RPCs Prepare for Palm Oil Expansion Amid Potential Ban Lift 📈

Source

Regional Plantation Companies (RPCs) are gearing up for fresh capital deployment as industry experts challenge the scientific basis of the seven-year ban on oil palm cultivation. • Economic Potential: Prior to the 2019 ban, the private sector had invested Rs. 500 Mn for an 8,000-hectare expansion.
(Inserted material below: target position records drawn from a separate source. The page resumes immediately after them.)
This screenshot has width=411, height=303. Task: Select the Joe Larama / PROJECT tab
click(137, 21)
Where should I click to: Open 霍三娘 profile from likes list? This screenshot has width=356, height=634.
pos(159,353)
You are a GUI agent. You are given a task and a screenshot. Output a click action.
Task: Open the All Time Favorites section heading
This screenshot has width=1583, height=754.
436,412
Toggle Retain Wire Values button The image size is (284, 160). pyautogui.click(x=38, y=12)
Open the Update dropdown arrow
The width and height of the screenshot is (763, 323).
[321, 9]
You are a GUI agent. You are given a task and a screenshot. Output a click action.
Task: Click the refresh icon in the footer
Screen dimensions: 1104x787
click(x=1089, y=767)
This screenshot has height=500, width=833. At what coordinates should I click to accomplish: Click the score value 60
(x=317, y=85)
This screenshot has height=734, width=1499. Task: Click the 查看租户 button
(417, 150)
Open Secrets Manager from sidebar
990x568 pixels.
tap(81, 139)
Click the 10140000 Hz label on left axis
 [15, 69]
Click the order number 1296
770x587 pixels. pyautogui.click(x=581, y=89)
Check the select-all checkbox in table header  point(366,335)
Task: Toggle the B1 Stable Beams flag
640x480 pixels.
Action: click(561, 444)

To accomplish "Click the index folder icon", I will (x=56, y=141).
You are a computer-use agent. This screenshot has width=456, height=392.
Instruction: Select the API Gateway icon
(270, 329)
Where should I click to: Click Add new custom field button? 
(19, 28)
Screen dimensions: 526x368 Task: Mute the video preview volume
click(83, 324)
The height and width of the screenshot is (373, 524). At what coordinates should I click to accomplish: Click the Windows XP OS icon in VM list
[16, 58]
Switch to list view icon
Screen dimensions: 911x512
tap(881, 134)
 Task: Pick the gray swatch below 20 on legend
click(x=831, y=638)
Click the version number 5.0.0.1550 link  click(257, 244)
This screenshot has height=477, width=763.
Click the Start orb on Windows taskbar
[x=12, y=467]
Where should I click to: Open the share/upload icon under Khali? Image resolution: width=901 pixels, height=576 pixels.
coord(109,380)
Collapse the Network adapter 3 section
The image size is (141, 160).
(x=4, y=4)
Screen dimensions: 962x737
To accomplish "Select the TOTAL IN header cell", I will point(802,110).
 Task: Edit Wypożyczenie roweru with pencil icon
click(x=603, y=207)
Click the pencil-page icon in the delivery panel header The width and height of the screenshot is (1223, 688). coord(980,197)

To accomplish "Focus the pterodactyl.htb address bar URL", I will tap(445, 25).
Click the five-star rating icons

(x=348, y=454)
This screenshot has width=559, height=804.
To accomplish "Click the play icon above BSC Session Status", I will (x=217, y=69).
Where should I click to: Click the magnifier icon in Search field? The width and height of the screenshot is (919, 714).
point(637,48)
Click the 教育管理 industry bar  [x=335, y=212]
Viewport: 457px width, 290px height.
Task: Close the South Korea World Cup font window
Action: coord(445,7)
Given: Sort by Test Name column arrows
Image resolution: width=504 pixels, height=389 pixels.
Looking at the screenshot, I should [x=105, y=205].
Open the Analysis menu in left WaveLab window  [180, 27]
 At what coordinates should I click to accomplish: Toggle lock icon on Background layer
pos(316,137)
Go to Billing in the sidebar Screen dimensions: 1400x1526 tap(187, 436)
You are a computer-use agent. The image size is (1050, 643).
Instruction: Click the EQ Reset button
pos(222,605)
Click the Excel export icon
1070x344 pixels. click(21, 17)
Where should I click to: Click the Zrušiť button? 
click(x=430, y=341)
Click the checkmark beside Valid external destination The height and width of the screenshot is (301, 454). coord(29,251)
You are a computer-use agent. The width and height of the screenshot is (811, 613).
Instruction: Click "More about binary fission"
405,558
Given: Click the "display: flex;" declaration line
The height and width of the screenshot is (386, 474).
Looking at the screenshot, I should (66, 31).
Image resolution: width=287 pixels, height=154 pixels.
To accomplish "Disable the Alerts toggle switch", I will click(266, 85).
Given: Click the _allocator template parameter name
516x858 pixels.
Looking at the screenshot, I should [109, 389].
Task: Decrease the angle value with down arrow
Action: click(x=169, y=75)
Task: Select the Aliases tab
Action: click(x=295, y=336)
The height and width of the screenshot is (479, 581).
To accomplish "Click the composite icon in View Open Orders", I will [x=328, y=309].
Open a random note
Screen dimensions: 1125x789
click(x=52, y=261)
This foregone growth is estimated to have cost the economy approximately US$ 35 Mn in annual earnings. • Sector Comparisons: Palm oil significantly outperforms traditional crops in profitability and efficiency: • Profitability: Net profit of over Rs. 800,000 per hectare/annum, compared to under Rs. 300,000 for rubber. • Yield: Produces 4-8 MT of oil per hectare, roughly 5-10x the productivity of coconut (0.8 MT). • Maturity: ROI begins in 3.5 years, versus 6-7 years for rubber. • Labor & Wages: Monthly earnings for palm oil workers average Rs. 185,000, substantially higher than tea (Rs. 75,000+) and rubber (Rs. 40,000+), highlighting its role in rural employment and poverty reduction. • Environmental Findings: A 13-member expert committee found no scientific basis for health or environmental concerns. Research suggests replacing unyielding rubber with oil palm has no material impact on soil or water, with carbon sequestration rates (11-16.3 MT/ha) remaining competitive. • Strategic Outlook: Expanding cultivation to 20,000 hectares is projected to meet a significant portion of domestic edible oil requirements, drastically reducing foreign exchange outflows. Industry bodies (POIA and Planters’ Association) are now launching awareness campaigns to dispel public myths and secure policy reversal.